## Work order:
Copy the listing below exactly. Pictures stay out of it.

## Dataset extract:

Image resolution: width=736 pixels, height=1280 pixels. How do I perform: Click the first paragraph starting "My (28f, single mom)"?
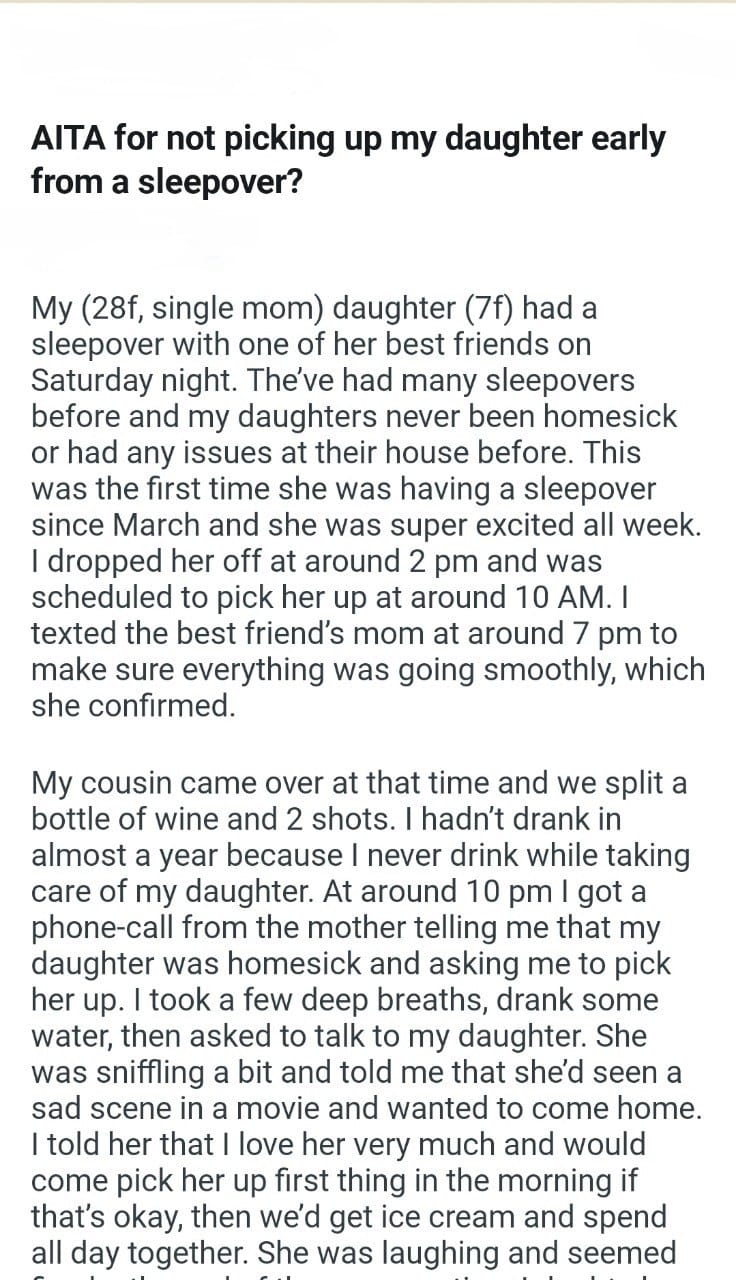click(368, 508)
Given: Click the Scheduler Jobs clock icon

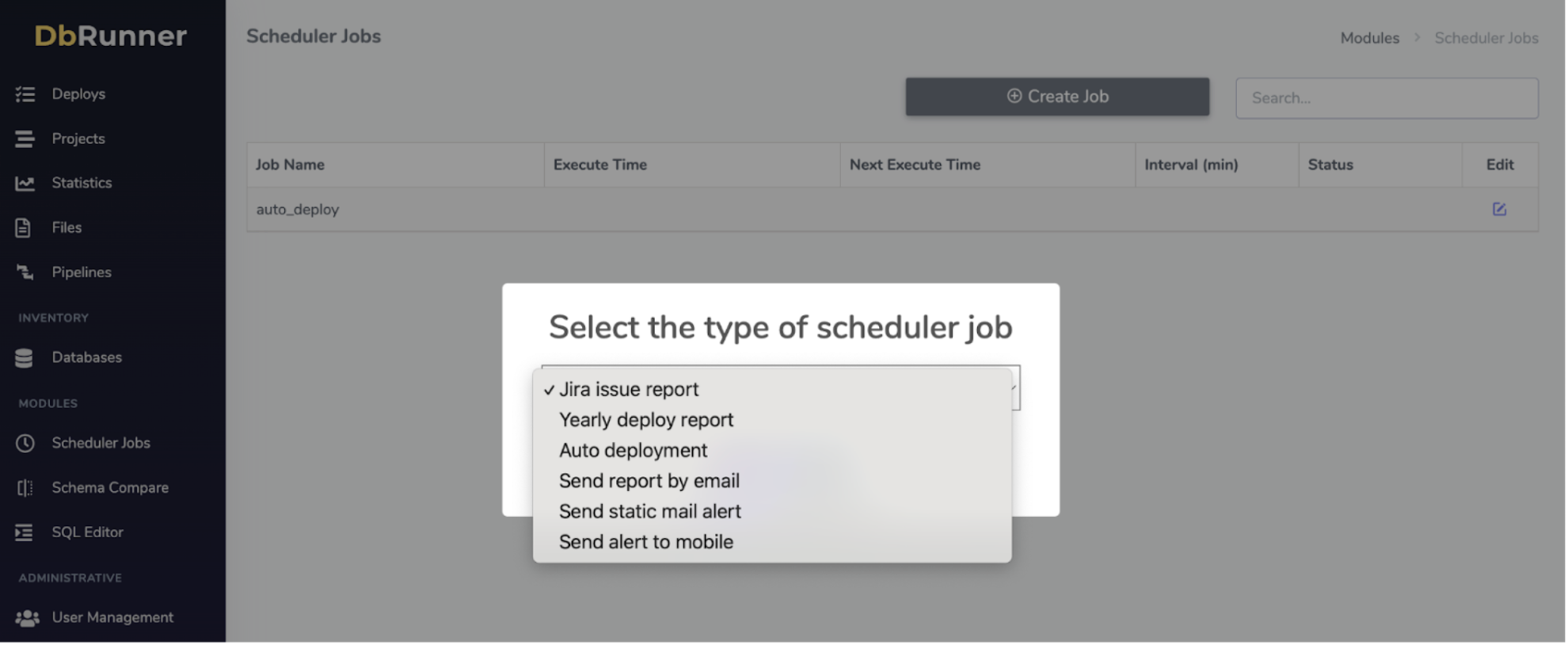Looking at the screenshot, I should [x=25, y=444].
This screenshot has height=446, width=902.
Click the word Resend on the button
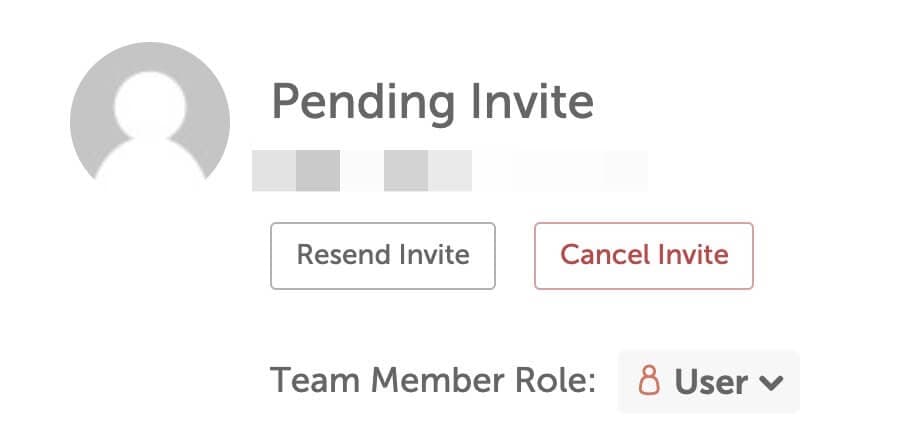(x=335, y=255)

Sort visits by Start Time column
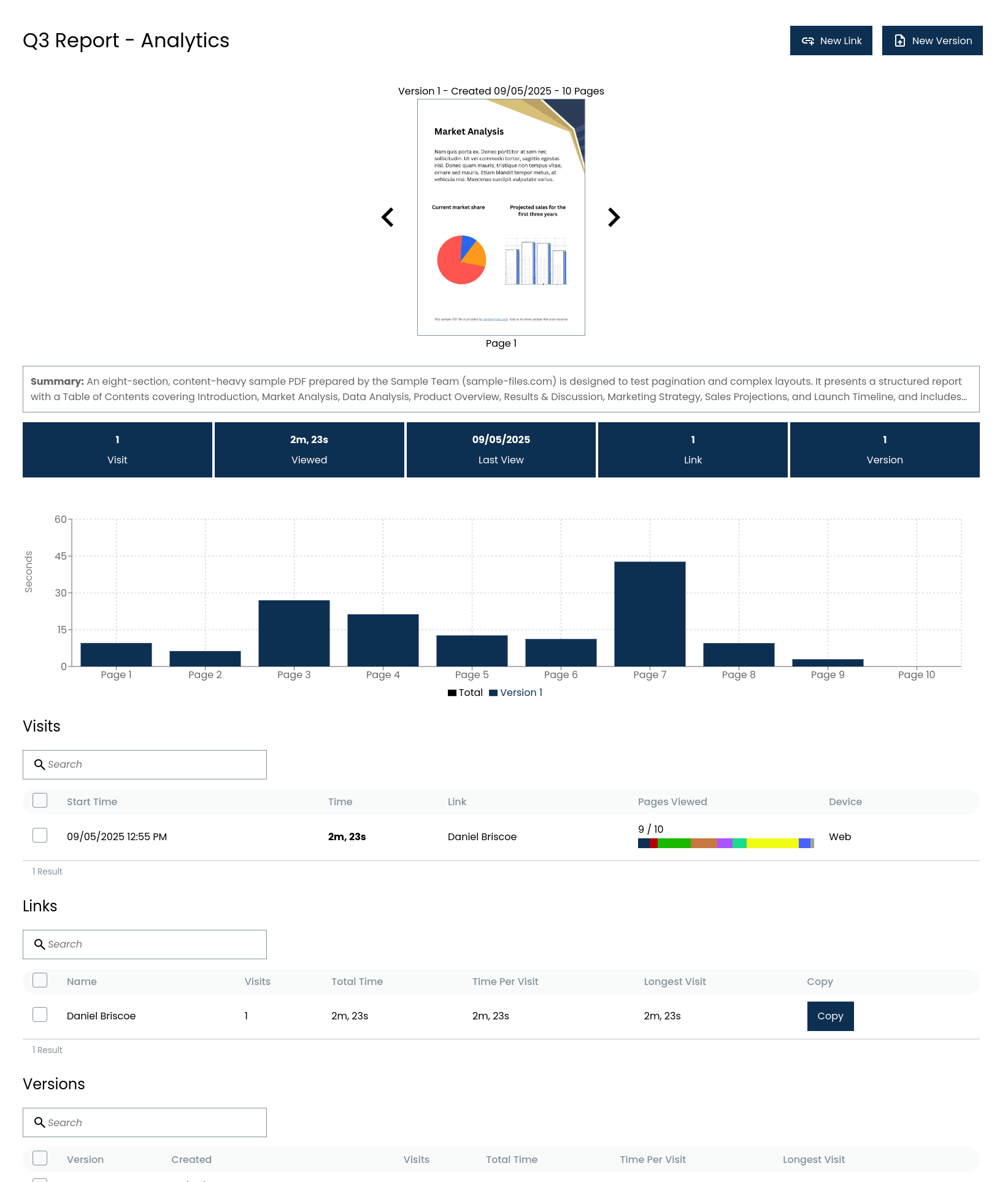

## Answer for the task:
Image resolution: width=736 pixels, height=1280 pixels. How do I perform: Click the first paragraph starting "My (28f, single mom)"?
click(368, 508)
Given: Click the Scheduler Jobs clock icon

Looking at the screenshot, I should [x=25, y=444].
This screenshot has height=446, width=902.
Click the word Resend on the button
(x=335, y=255)

Sort visits by Start Time column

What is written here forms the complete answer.